The following are the preparatory poses that are to be performed before Yoga Mudra Asana.
Follow up poses
Benefits of Yoga Mudrasana (Yogic Seal Pose)
- Yoga Mudrasana is an excellent pose for the abdominal organs, that helps in getting rid of constipation, useful in gastric conditions. and improves the digestion system.
- Favorable effects on calms the mind and cure stress and mild depression.
- The Yoga Mudra Asana helps to bring enhanced flexibility to the spine, back, arms shoulder and the hips.
- It provides spiritual awareness by focusing on the Solar Plexus Chakra or Manipur Chakra.
- The Yoga Mudrasana helps to get rid of dysentery and stomach pain.
- The yogic seal pose increases mental concentration and elevates the overall balance of the body.
- It helps to prevent sagging of uterus and postnatal laxities.
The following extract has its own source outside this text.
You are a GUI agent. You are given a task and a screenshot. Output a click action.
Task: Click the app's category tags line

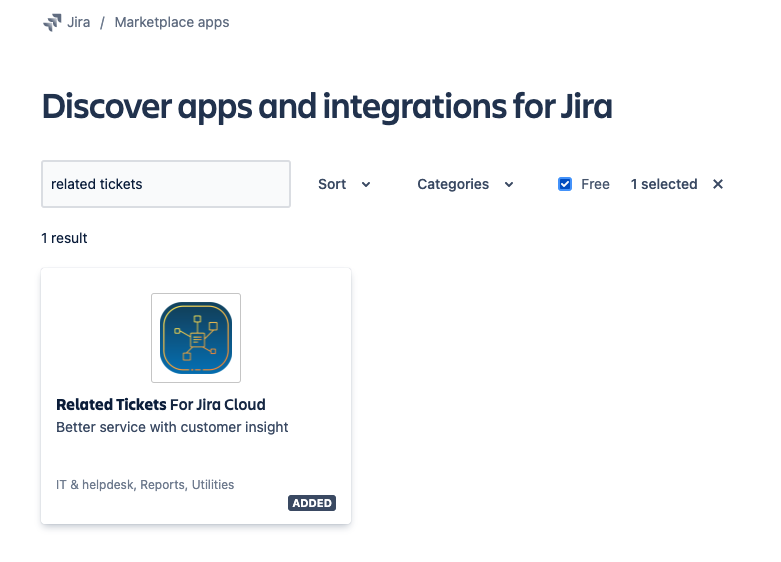click(x=145, y=485)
- Practicing Yoga Mudra Asana regularly can help to prevent lung problems such as asthma.
- This asana is best to the increases blood supply to the head.
- It also helps to cure male infertility problem.
- Lumbar pain will be alleviated.
Precautions and contraindications
- To try this pose with a licensed yoga practitioner.
- According to the experts, this asana is considered best when yogi practiced early in the morning. Mornings are preferred as the food is digested as well as the body has the energy to perform the asana. Due to some reason, you cannot practice it in the morning, you can practice this asana in the evening as well. But at least keep a 3-5 hour gap between your practice and meal.
- People who have an ankle, knee and shoulder injury, should never practice Yoga Mudrasana.
- Pregnant women must consult a doctor before practicing yoga Mudrasana pose.
- If you suffer from sciatica, uncontrolled high blood pressure, or any type of serious abdominal ailment, then consult your doctor before practicing this asana.
- Women who recently gave birth to a child or pre-delivery period should not practice this asana.
- If you have chronic heart conditions avoid the practice of this asana.
- Never overstretch your limits while practicing this asana.